Couples should consider seeing a doctor if they have been trying to conceive for a year without success (6 months for women over 35).
The beginnings of a fertility evaluation focus on eggs, tubes, and sperm. With regards to eggs, your doctor will want to confirm that you are releasing your egg and determine how many eggs remain. Signs that you are releasing an egg are regular, predictable menstrual cycles, positive ovulation predictor kits, shifts in basal body temperature, and/or a high progesterone level approximately one week before your period. Ovarian reserve, the number of eggs remaining in the ovary, can be evaluated with blood tests (FSH, AMH) and ultrasound for antral follicle count. Fallopian tubes can be evaluated by a hysterosalpingogram, an X-ray test where X-ray dye is injected into the cervix. The X-ray shows the cavity of the uterus and whether the tubes are open.

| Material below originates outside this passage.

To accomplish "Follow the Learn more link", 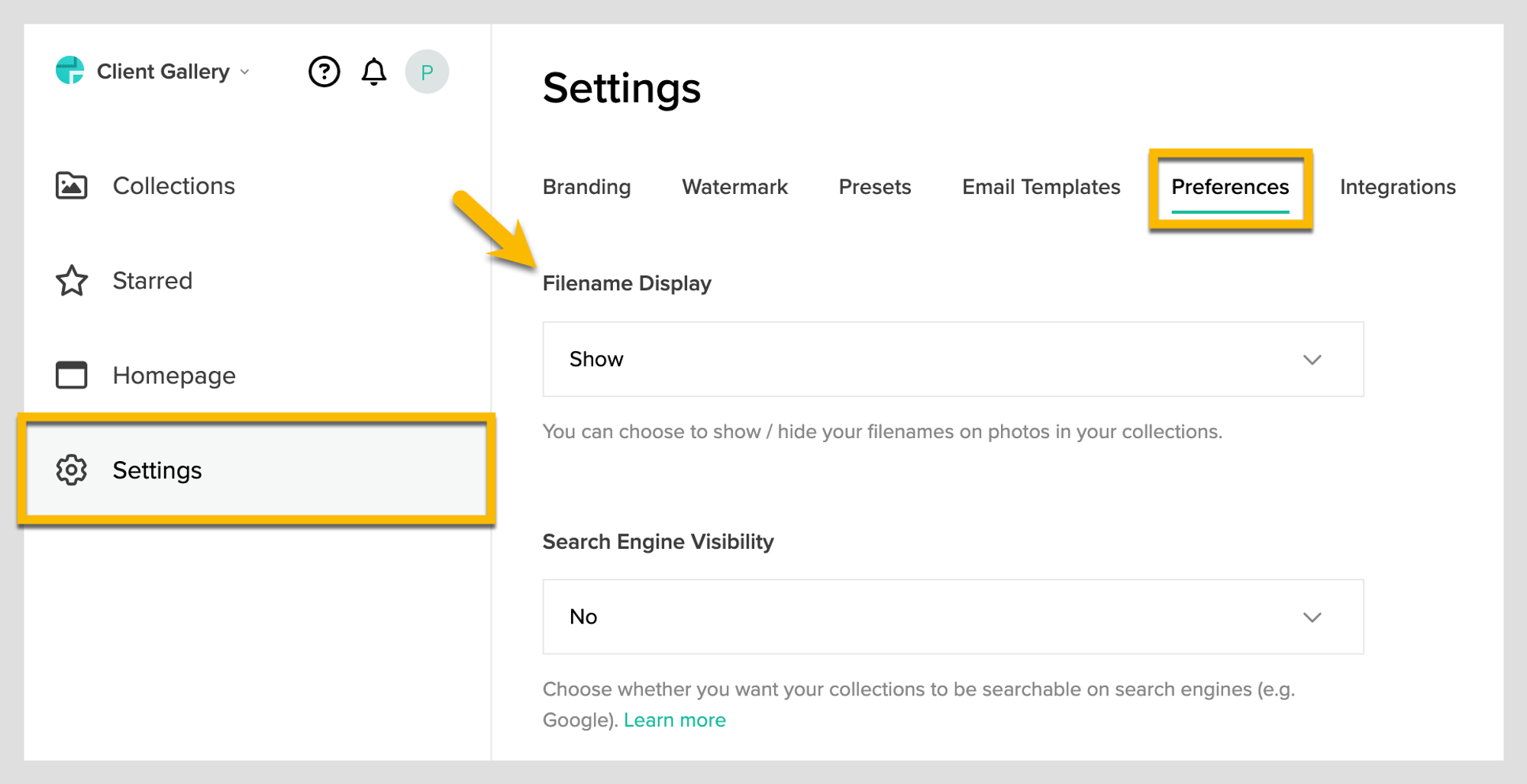I will click(x=674, y=720).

Sperm are evaluated with a semen analysis to look for sperm number and motion. If a semen analysis is not normal, it will be repeated to rule out normal fluctuations. If it is normal either the first or second time, no further evaluation is needed. If it is abnormal twice, you will be referred to urology for further evaluation.
The next steps in fertility evaluation and treatment will be based on results to the above tests. While these tests can identify some fertility factors, mother nature is more complex. Occasionally all the tests will be normal, despite a continued delay to pregnancy. Therefore, your doctor will discuss fertility treatment in the context of the evaluation you have completed.